Today Jeng Chi is one of the Metroplex’s most popular Chinese restaurants, serving lunch and dinner dishes such as its signature soup dumplings and crispy duck. But making mooncakes is lucrative enough that the endeavor warrants its own stand-alone website. Last year the Tengs saw about five thousand orders. 

Customers can choose between northern-style cakes, crunchy with a tender interior; flaky, onion-like “thousand-layer” cakes; and popular Cantonese-style mooncakes. The most famous variety of mooncake worldwide, that last type is chewy in texture and filled with traditional flavors like rich lotus-seed paste or red bean paste. Some sweeter, more unique flavor options include coconut, passion fruit, and coffee walnut rum raisin. A minimum order of eight mooncakes (two boxes) is required for delivery, but in the restaurant, diners can purchase the mooncakes individually or opt to fill a box. Though the date of the Mid-Autumn Festival changes each year, the year’s first mooncake is usually sold in mid-July. 

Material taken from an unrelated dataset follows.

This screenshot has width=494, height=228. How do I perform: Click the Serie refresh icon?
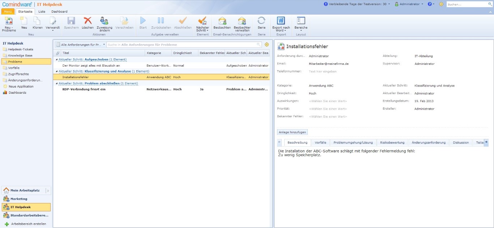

At 9 a.m. on a late-summer Tuesday, Yuan rolls dough made from all-purpose flour, sugar, soybean oil, lemon, and egg into perfect cylinders before slicing those into malleable mounds. Pastry chef Guadalupe Joaquin then rubs them pancake flat so Mei can press in the filling of chocolate with chunks of candied lemon. Francisco and pastry chef Hong Li finally squeeze them into “knockers”—wooden molds—and beat the molds against the counter to release the cakes, which come out with scalloped edges and intricate petal designs on top.

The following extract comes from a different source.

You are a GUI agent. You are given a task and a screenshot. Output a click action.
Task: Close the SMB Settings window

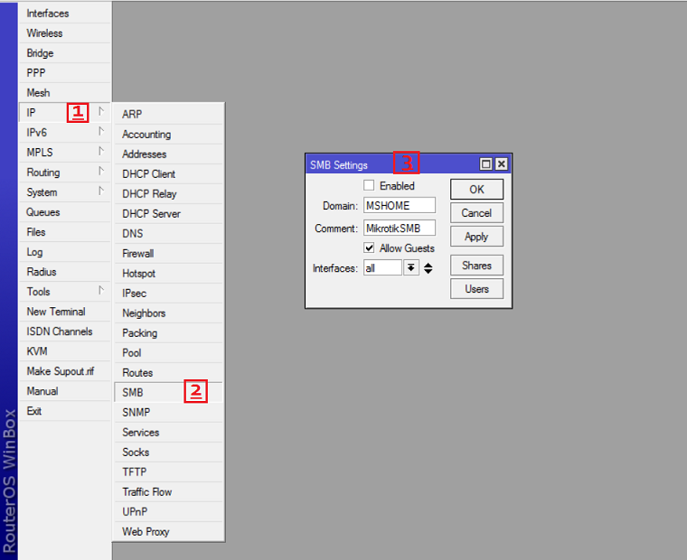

It takes about two hours to produce two hundred mooncakes, not including the month-long lead time to make ingredients like salted duck egg yolks for the fillings. The Tengs’ craftsmanship is a vanishing art. “No one does it by hand like this anymore,” Francisco laments. “Even these knockers—we have to get them made by older people in Taiwan. When I go there to get them, I order extra. The quality’s going down, and we don’t even know if some of those people are alive anymore.”

But for the Tengs, doing things the hard way is the only way. Yuan, who is approaching ninety, still insists on rising at three in the morning to lead ingredient preparation and ensure maximum freshness. 

“What I have is an obligation toward the tradition, the craft,” he says simply. “And when I’m late by one hour, everyone else is late, too.”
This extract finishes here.